A PBX1-IL7R axis mediates liver fibrosis in non-alcoholic fatty liver disease

Aims

Non-alcoholic fatty liver disease (NAFLD), also known as metabolic dysfunction associated steatotic liver disease (MASLD), represents a spectrum of chronic liver diseases that eventually lead to cirrhosis and hepatocellular carcinoma. Liver fibrosis is both a pathological feature and a contributing factor in NAFLD. In the present study we investigated whether targeting pre-B cell leukemia transcription factor 1 (PBX1) and interleukin 7 receptor (IL7R) might ameliorate liver fibrosis in the context of NAFLD.

Methods and materials

NAFLD was induced in C57/B6j mice by feeding with a choline-deficient amino acid defined high-fat diet (CDAA-HFD).

Key findings

Both PBX1 expression and IL7R expression were up-regulated in hepatic stellate cells (HSCs) isolated from the mice fed the CDAA-HFD compared to those isolated from the control mice.
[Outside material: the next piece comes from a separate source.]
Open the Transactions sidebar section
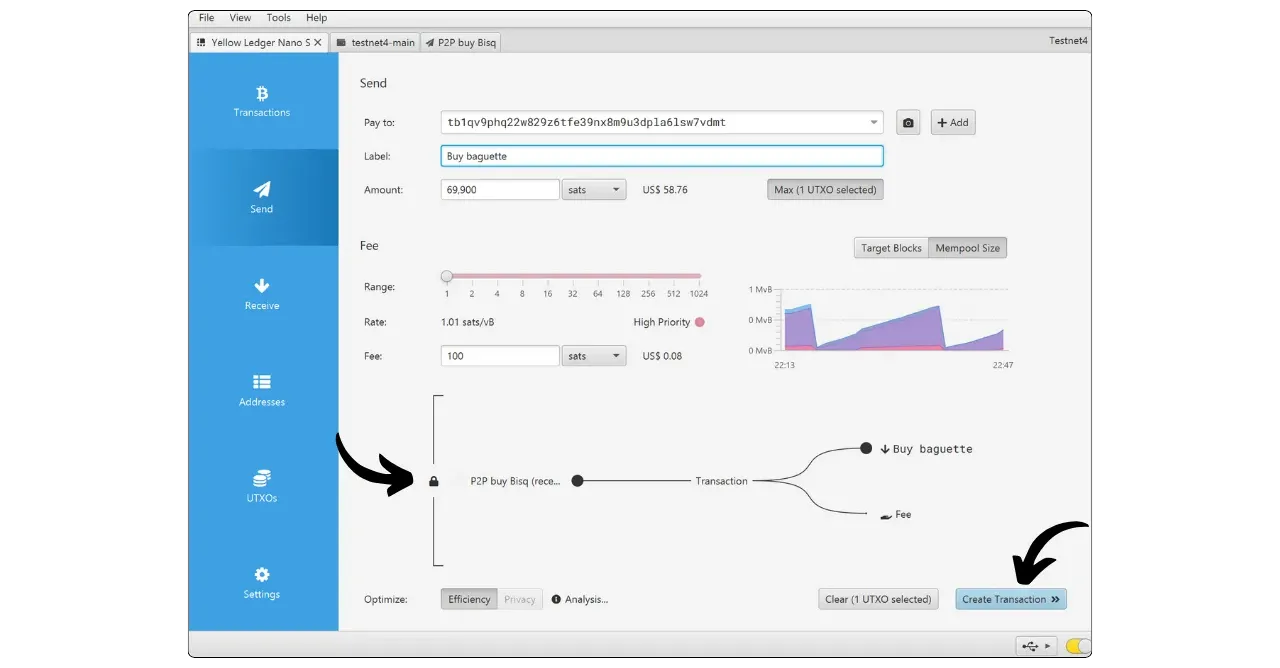The image size is (1280, 668). click(262, 101)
Myofibroblast-specific PBX1 depletion, by injecting the mice with AAV6 carrying short-hairpin RNA (shRNA) against PBX1, significantly attenuated liver fibrosis induced by CDAA-HFD feeding. Similarly, myofibroblast-specific IL7R depletion significantly mitigated NAFLD-associated liver fibrosis. Of note, liver injury and steatosis were not influenced by either PBX1 or IL7R depletion. Importantly, IL7R blockade with a neutralizing antibody likewise diminished NAFLD-associated liver fibrosis. Finally, a positive correlation between PBX1 expression, IL7R expression, and myofibroblast activation was identified in liver specimens from NAFLD patients.

Significance

Our data demonstrate the feasibility of targeting the PBX1-IL7R axis for the intervention of NAFLD-associated liver fibrosis.